Parlemen Korea Selatan melakukan pemungutan suara pemakzulan Presiden Yoon Suk-yeol pada Sabtu, 14 Desember 2024. (AFP)
Parlemen Korea Selatan melakukan pemungutan suara pemakzulan Presiden Yoon Suk-yeol pada Sabtu, 14 Desember 2024. (AFP)

Presiden Yoon Suk Yeol Dimakzulkan, Korea Selatan Catat Sejarah Baru

M Rodhi Aulia • 14 Desember 2024 15:40
Seoul: Majelis Nasional Korea Selatan pada Sabtu 14 Desember 2024 resmi memakzulkan Presiden Yoon Suk Yeol atas kegagalannya dalam menangani situasi darurat militer yang sempat diumumkan pada awal bulan ini. 
 
Pemakzulan ini membutuhkan minimal 200 dari 300 kursi parlemen setempat. Oposisi menguasai 192 kursi dan mendapatkan dukungan dari partai non-oposisi sehingga mencapai bahkan melewati batas minimal pemakzulan.
 
Dalam pemungutan suara kedua, usulan pemakzulan disetujui dengan perolehan suara 204 mendukung, 85 menolak, tiga abstain, dan delapan surat suara dinyatakan tidak sah.

"Usulan pemakzulan terhadap Yoon disahkan dengan perolehan suara 204-85, dengan tiga abstain dan delapan surat suara tidak sah," demikian dikutip dari laporan Yonhap, Sabtu 14 Desember 2024.
 
Baca juga: Presiden Korsel Mengaku tak Paham Saat Dituduh Makar
 
Pemakzulan ini menjadi babak baru dalam sejarah politik Korea Selatan, menjadikan Yoon presiden kedua yang dimakzulkan setelah Park Geun-hye pada tahun 2017. Dengan mayoritas dua pertiga suara yang diperlukan untuk meloloskan usulan tersebut, blok oposisi yang terdiri dari 192 anggota parlemen mendapat dukungan tambahan dari beberapa anggota Partai Kekuatan Rakyat (PPP), partai yang mendukung Yoon.
 
Langkah ini diambil setelah kritik keras terhadap keputusan Yoon yang pada 3 Desember lalu mengumumkan darurat militer yang hanya berlangsung selama enam jam sebelum dibatalkan. 
 
Presiden dituding telah melanggar Konstitusi dan hukum lainnya, termasuk memerintahkan penangkapan anggota parlemen saat darurat militer diberlakukan. Kini, keputusan akhir mengenai nasib Presiden Yoon berada di tangan Mahkamah Konstitusi, yang akan menentukan apakah ia akan diberhentikan secara permanen atau dipulihkan ke jabatannya.

Unjuk Rasa Nasional, Rakyat Terbelah

Pemakzulan Presiden Yoon memicu gelombang aksi unjuk rasa besar-besaran di seluruh negeri. Di Seoul, lebih dari 145.000 orang—berdasarkan data polisi—memadati area di sekitar Majelis Nasional untuk menuntut pengunduran diri Yoon.

DAFTAR YANG TERSEDIA -
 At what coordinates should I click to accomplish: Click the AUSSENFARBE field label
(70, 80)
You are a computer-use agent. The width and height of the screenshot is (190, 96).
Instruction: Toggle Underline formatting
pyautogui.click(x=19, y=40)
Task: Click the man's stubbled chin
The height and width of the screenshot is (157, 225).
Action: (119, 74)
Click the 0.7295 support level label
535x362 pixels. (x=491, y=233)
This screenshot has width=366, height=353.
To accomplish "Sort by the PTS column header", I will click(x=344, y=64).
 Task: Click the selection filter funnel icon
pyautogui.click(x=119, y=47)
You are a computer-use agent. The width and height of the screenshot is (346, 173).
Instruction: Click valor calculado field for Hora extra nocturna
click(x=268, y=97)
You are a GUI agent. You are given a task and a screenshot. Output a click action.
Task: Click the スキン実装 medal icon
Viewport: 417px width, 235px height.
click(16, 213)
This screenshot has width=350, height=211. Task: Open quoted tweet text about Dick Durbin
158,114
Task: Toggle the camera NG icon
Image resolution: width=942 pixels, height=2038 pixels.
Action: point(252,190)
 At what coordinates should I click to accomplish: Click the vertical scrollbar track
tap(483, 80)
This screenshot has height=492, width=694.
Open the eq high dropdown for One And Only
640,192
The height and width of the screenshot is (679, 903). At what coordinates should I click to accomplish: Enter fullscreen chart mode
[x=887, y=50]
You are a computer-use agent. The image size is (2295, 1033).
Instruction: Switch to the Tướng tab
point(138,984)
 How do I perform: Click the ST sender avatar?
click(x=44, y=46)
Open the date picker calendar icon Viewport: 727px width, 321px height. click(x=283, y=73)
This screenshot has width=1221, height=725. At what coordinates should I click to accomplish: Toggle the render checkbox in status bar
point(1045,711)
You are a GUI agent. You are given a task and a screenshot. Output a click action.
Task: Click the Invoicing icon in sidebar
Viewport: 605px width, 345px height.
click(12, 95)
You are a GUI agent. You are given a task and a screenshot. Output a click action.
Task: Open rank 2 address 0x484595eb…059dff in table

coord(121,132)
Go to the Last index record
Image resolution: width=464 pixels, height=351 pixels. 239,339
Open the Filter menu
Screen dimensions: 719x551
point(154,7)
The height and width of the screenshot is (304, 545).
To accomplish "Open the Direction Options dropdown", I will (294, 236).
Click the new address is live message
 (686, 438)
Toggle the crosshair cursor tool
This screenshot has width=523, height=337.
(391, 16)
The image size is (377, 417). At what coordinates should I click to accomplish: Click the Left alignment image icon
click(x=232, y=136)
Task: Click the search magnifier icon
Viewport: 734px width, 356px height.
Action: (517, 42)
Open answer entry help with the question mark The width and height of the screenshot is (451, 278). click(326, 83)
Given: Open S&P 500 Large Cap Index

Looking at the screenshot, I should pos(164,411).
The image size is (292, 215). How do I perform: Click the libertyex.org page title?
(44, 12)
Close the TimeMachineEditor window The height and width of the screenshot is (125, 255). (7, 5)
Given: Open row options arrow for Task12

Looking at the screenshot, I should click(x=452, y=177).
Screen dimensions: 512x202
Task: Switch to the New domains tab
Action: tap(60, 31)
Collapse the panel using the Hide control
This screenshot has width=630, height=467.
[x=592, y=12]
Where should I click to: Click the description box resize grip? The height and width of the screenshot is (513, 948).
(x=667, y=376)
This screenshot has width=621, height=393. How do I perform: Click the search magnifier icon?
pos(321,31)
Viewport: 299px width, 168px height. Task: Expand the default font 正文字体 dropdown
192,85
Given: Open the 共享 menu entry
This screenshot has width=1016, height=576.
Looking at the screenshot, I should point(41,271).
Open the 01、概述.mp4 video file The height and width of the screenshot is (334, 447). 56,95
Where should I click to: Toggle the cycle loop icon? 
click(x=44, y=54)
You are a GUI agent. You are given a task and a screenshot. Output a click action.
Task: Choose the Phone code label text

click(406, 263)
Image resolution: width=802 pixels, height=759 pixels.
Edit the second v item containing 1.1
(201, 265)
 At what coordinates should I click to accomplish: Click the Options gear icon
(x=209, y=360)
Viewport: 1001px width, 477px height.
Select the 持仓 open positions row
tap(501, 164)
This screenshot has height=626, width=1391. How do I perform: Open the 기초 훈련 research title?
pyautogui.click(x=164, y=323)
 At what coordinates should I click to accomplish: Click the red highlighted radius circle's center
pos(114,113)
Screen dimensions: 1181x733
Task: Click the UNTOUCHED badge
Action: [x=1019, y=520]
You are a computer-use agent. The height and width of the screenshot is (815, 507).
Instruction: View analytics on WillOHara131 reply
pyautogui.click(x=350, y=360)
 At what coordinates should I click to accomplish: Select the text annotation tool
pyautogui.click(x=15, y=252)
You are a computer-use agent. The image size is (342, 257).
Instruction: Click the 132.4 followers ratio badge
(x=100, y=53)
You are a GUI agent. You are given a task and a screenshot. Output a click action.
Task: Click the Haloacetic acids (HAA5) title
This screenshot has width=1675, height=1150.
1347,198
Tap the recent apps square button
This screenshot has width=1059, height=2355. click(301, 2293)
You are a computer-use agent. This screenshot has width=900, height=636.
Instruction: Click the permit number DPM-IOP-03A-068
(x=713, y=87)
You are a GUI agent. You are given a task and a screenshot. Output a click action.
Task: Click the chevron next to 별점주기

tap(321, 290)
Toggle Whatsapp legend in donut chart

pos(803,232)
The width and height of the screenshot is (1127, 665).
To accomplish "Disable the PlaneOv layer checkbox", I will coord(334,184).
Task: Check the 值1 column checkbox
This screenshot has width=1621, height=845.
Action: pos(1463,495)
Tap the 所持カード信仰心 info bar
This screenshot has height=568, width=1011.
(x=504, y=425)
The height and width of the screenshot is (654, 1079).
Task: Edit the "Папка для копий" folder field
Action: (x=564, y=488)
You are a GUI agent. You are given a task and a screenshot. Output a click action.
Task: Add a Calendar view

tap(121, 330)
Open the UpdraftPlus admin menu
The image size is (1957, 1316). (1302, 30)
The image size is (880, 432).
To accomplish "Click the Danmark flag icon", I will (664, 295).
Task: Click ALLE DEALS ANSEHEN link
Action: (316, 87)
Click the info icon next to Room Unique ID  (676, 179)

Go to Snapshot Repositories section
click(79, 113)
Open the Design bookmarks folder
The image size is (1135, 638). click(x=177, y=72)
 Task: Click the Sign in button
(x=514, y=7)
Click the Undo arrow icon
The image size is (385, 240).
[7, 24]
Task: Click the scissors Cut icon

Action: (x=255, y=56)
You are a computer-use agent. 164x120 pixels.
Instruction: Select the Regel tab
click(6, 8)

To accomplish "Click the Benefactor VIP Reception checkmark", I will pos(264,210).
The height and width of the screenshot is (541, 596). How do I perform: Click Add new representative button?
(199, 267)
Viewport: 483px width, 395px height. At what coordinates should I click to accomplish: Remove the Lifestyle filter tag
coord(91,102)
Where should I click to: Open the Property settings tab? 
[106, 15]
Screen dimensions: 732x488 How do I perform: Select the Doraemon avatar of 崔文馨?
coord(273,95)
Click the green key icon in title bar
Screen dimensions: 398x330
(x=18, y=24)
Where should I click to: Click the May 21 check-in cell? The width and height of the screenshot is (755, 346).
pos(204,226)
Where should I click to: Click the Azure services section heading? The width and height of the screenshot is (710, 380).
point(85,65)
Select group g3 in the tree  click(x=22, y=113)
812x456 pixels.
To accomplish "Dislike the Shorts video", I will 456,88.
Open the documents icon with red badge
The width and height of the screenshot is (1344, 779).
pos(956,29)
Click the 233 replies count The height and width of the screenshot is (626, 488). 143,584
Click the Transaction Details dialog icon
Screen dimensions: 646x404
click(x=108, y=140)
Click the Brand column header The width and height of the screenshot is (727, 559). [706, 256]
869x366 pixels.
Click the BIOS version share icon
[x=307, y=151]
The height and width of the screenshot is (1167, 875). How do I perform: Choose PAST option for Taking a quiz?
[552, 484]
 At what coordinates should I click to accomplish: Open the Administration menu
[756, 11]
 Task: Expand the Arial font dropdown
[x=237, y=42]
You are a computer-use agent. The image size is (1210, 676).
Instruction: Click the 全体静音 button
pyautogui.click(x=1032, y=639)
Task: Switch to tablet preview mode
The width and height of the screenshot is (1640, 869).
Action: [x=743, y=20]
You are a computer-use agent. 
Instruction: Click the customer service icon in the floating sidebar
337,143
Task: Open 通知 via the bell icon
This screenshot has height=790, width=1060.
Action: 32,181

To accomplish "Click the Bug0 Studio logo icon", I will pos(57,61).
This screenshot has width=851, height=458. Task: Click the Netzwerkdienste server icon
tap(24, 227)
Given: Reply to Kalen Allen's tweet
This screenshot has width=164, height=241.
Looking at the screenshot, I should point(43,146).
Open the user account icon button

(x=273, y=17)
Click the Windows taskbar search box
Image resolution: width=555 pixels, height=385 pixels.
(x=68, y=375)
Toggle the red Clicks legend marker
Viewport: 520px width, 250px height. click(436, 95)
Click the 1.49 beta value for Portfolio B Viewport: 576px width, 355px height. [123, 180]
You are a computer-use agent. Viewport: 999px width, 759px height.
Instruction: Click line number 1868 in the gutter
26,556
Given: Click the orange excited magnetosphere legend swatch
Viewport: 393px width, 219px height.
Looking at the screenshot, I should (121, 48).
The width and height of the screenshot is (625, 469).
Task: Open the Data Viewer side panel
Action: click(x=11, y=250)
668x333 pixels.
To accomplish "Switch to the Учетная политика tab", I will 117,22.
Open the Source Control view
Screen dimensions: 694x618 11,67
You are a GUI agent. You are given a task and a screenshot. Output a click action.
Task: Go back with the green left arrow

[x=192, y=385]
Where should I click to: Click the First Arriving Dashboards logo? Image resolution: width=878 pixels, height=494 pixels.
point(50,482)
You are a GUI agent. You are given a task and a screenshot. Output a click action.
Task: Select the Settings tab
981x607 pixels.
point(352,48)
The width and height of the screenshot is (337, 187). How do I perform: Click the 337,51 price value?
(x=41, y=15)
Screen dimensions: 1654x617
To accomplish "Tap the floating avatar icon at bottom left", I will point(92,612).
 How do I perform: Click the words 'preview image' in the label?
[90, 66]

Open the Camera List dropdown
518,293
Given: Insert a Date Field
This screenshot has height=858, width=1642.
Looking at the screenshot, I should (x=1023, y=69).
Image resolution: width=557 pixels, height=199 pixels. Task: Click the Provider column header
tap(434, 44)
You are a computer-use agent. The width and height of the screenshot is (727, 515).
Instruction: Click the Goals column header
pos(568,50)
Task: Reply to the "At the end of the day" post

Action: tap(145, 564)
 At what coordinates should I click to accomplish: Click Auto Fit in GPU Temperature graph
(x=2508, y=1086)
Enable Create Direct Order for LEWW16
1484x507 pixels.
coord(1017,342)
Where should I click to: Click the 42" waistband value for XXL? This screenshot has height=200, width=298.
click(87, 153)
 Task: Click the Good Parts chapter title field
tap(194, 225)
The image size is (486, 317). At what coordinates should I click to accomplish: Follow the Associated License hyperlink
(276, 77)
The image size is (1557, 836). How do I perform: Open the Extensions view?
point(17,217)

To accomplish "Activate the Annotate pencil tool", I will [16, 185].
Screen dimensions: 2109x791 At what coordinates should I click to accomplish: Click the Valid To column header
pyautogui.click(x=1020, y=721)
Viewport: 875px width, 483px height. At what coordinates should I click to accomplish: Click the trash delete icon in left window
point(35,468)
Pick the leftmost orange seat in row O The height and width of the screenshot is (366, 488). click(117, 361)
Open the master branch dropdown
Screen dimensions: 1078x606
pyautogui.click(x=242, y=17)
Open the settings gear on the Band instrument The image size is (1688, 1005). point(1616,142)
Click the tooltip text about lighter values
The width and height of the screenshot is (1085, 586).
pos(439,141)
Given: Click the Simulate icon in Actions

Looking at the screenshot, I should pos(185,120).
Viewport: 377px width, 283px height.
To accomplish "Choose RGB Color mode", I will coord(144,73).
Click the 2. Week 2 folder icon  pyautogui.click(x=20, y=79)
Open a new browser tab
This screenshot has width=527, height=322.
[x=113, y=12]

YANG HARUS DIKERJAKAN -
1 > Dalam berita tentang pemakzulan Yoon, mengapa oposisi memerlukan dukungan dari luar blok mereka? Jawablah dalam satu sampai tiga kalimat.
2 > Tuliskan kembali secara persis bagian berita tentang pemakzulan Yoon, mulai dari "Baca juga: Presiden Korsel" sampai dengan "jam sebelum dibatalkan.".

JAWABAN TERTULIS -
1 > Pemakzulan membutuhkan minimal 200 dari 300 kursi parlemen, sedangkan oposisi hanya menguasai 192 kursi. Karena itu, mereka perlu dukungan dari partai non-oposisi, termasuk beberapa anggota Partai Kekuatan Rakyat (PPP), agar mencapai batas tersebut.

2 >
Baca juga: Presiden Korsel Mengaku tak Paham Saat Dituduh Makar
 
Pemakzulan ini menjadi babak baru dalam sejarah politik Korea Selatan, menjadikan Yoon presiden kedua yang dimakzulkan setelah Park Geun-hye pada tahun 2017. Dengan mayoritas dua pertiga suara yang diperlukan untuk meloloskan usulan tersebut, blok oposisi yang terdiri dari 192 anggota parlemen mendapat dukungan tambahan dari beberapa anggota Partai Kekuatan Rakyat (PPP), partai yang mendukung Yoon.
 
Langkah ini diambil setelah kritik keras terhadap keputusan Yoon yang pada 3 Desember lalu mengumumkan darurat militer yang hanya berlangsung selama enam jam sebelum dibatalkan.